Hunter Renfroe leads the way with 2 homers as Red Sox hold on to defeat Twins, 11-9

Despite getting out-hit 14-11, the Red Sox were able to hold on to a series-opening, 11-9 victory over the Twins at Fenway Park on Tuesday night.

Tanner Houck, just recalled from Triple-A Worcester earlier in the day, made his eighth start (10th overall appearance) of the season for the Sox, and he was not particularly sharp.

Over 4 2/3 innings of work, Houck allowed three runs — all of which were earned — on eight hits, one walk, and one hit batsman to go along with six strikeouts on the evening.

The Twins got to the right-hander right away on Tuesday, as he served up a leadoff triple to Max Kepler to begin things in the top half of the first that was quickly followed by a one-out RBI single off the bat of Jorge Polanco to put the Sox in an early 1-0 hole.

Houck was, however, able to settle in by keeping Minnesota off the board in the second and third innings, and the Boston bats rewarded him for that in their half of the third.

Matched up against Minnesota starter Griffin Jax, Travis Shaw picked up where he left off on Monday and belted a leadoff home run 413 feet into the bleachers, marking his second straight homer in as many swings of the bat.

Shaw’s solo shot pulled the Sox back even at one run apiece, but the Twins countered by getting to Houck for two more runs in the fourth, with Luis Arraez and Nick Gordon each reaching base and Miguel Sano driving both runners in on a two-run single back up the middle.

That put the Twins back up by two runs at 3-1, though the Red Sox did not let their second deficit last all that long with Rafael Devers drawing a leadoff walk and Alex Verdugo ripping a one-out double to left field to put a pair of runners in scoring position for Hunter Renfroe.

Renfroe got his productive day at the plate started by taking a hanging, 83 mph slider from Jax and depositing it 374 feet over the Green Monster for his first of two home runs on the night.

Even with Renfroe giving the Sox a 4-3 advantage with his three-run blast, Houck ran into a bit more trouble in the fifth when he plunked the first man he faced in Brent Rooker and allowed him to advance up to second base on a wild pitch.

▶ ACTIVITY
Answer these questions using the game recap.
1. Where was Tanner Houck recalled from earlier in the day?
2. How many feet did Travis Shaw's leadoff home run travel?
3. Who drove in both runners with a two-run single in the fourth inning?

▶ THE DATA
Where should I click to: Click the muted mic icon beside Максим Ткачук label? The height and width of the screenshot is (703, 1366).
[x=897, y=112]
--
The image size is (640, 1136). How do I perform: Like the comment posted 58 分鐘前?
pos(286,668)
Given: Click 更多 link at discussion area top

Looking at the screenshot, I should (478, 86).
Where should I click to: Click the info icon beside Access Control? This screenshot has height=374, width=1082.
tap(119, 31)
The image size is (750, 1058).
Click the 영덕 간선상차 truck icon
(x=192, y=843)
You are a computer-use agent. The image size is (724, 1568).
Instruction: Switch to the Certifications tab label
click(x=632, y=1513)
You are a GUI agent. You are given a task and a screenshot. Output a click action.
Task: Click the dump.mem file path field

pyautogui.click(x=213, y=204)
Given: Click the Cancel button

▶ OUTPUT OF THE TASK
1. Triple-A Worcester
2. 413 feet
3. Miguel Sano